• [本文]:
*****
弱者がネット活動をするのは間違っているだろうか

シロクマ氏(id:p_shirokuma。以下シロクマ先生とする)といえば、長年のブログ活動からも、精神科医として何冊も単著を出している点からも、多くの人から注目されているブロガーの一人である。
そんなシロクマ先生に対して、良い意味でも悪い意味でも話題の尽きない齊藤貴義氏(id:cyberglass。以下齊藤さんとする)がシロクマ先生は強者の論理ではないかと指摘するエントリーを書いた。

単著を出している古参だからといって、強者の論理を振りかざしても猛烈に空振りしているだけである。

シロクマ先生は強者の論理を振りかざしている ネットは現代の駆け込み寺だ - はてな村定点観測所

ネットが弱者の駆け込み寺になりうるかという点については、多数の疑問の声が挙がったものの、シロクマ先生が強者の論理の押し付けをしているという点にはあまり反論はなかった。
この件についてブログで言及したhouyhnhm氏も、シロクマ先生が価値観の押し付けをしているという点では同意する部分があるようだ。
*****
• [記録一覧]:
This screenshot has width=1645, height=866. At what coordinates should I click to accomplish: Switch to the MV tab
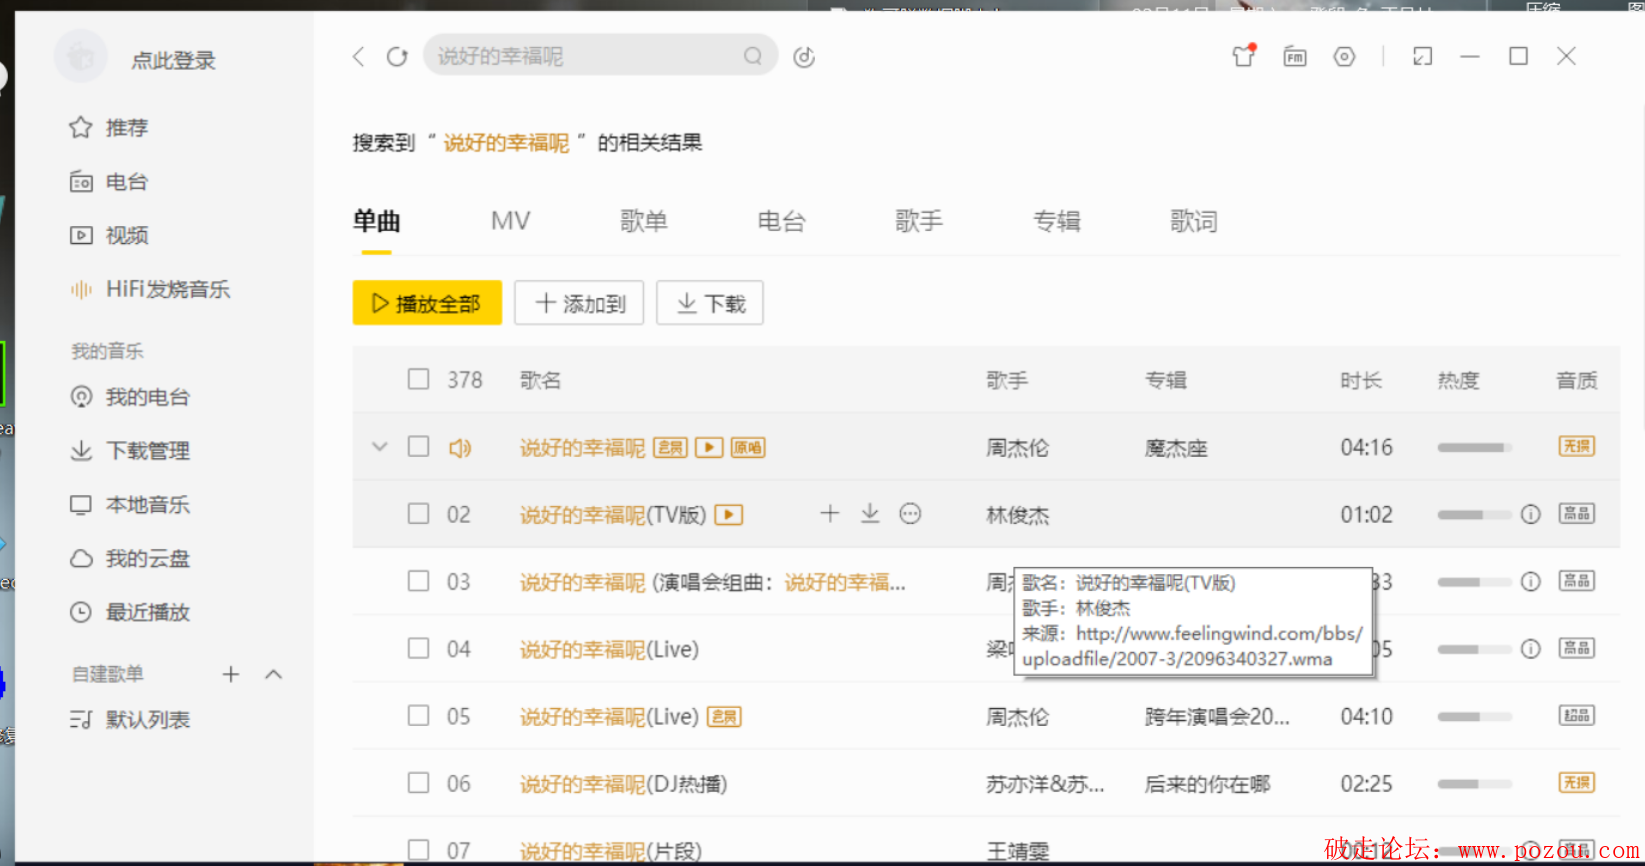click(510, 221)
*****
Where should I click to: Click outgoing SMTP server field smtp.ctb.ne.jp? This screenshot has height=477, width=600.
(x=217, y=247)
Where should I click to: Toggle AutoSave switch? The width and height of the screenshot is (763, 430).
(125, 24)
*****
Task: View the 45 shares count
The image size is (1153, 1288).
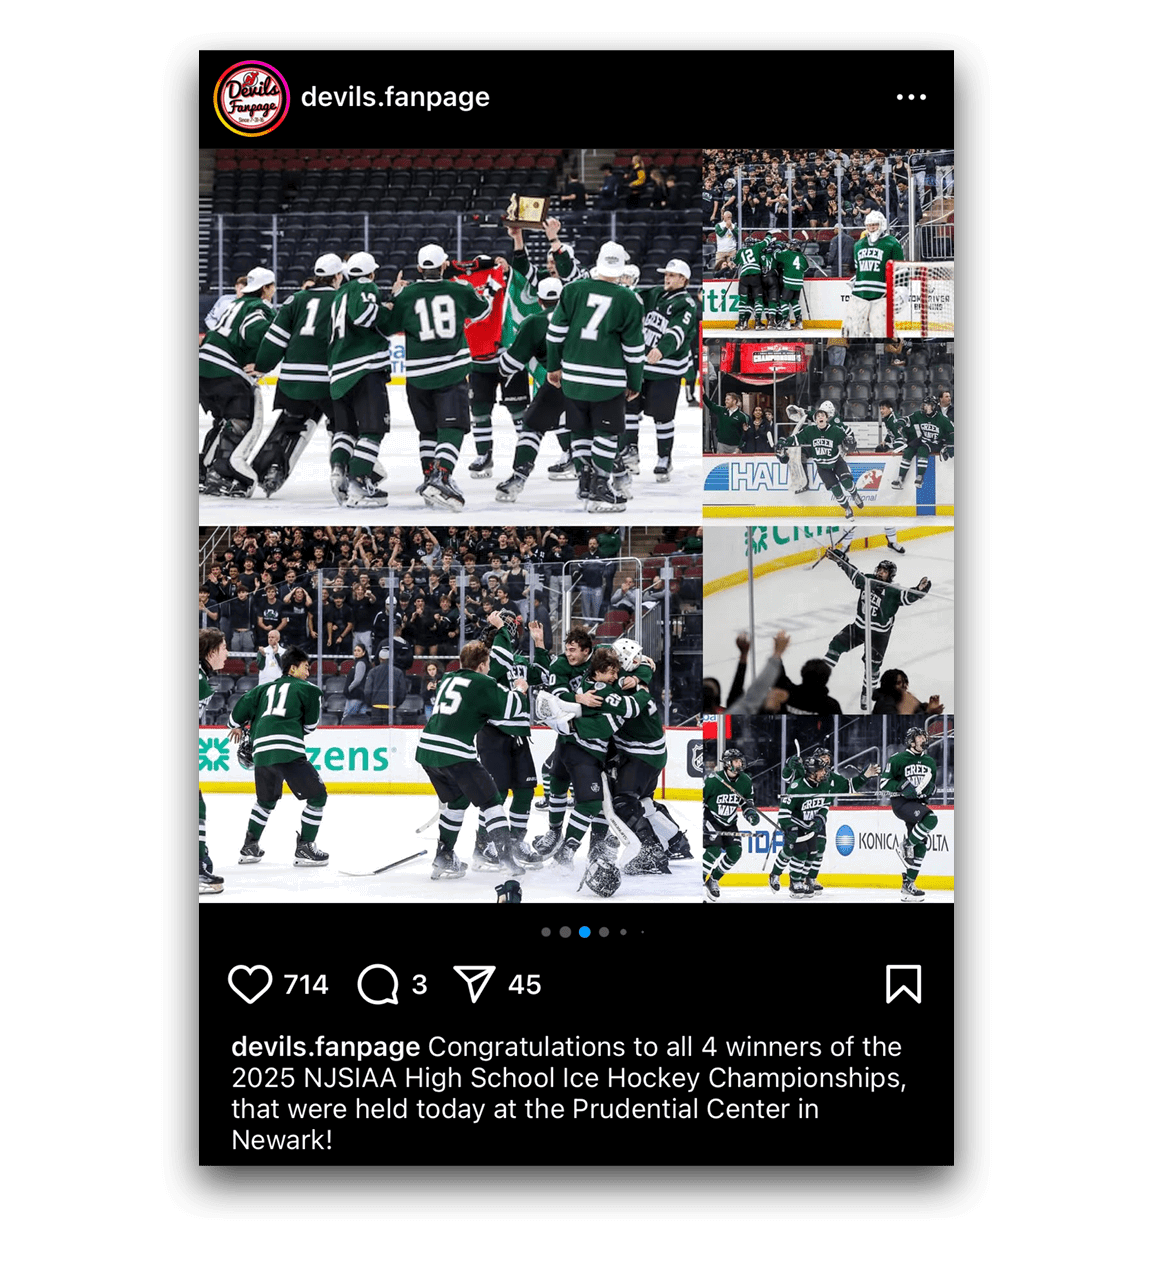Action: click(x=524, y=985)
*****
• [やること]:
本文を読んで、次の問いに答えてください。
1. シロクマ先生は何の医者ですか。
2. 齊藤貴義氏のIDは何ですか。
3. ネットが弱者の駆け込み寺になりうるかという点には、どんな声が挙がりましたか。
記録は使わなくてもかまいません。

• [答え]:
1. 精神科医
2. cyberglass
3. 多数の疑問の声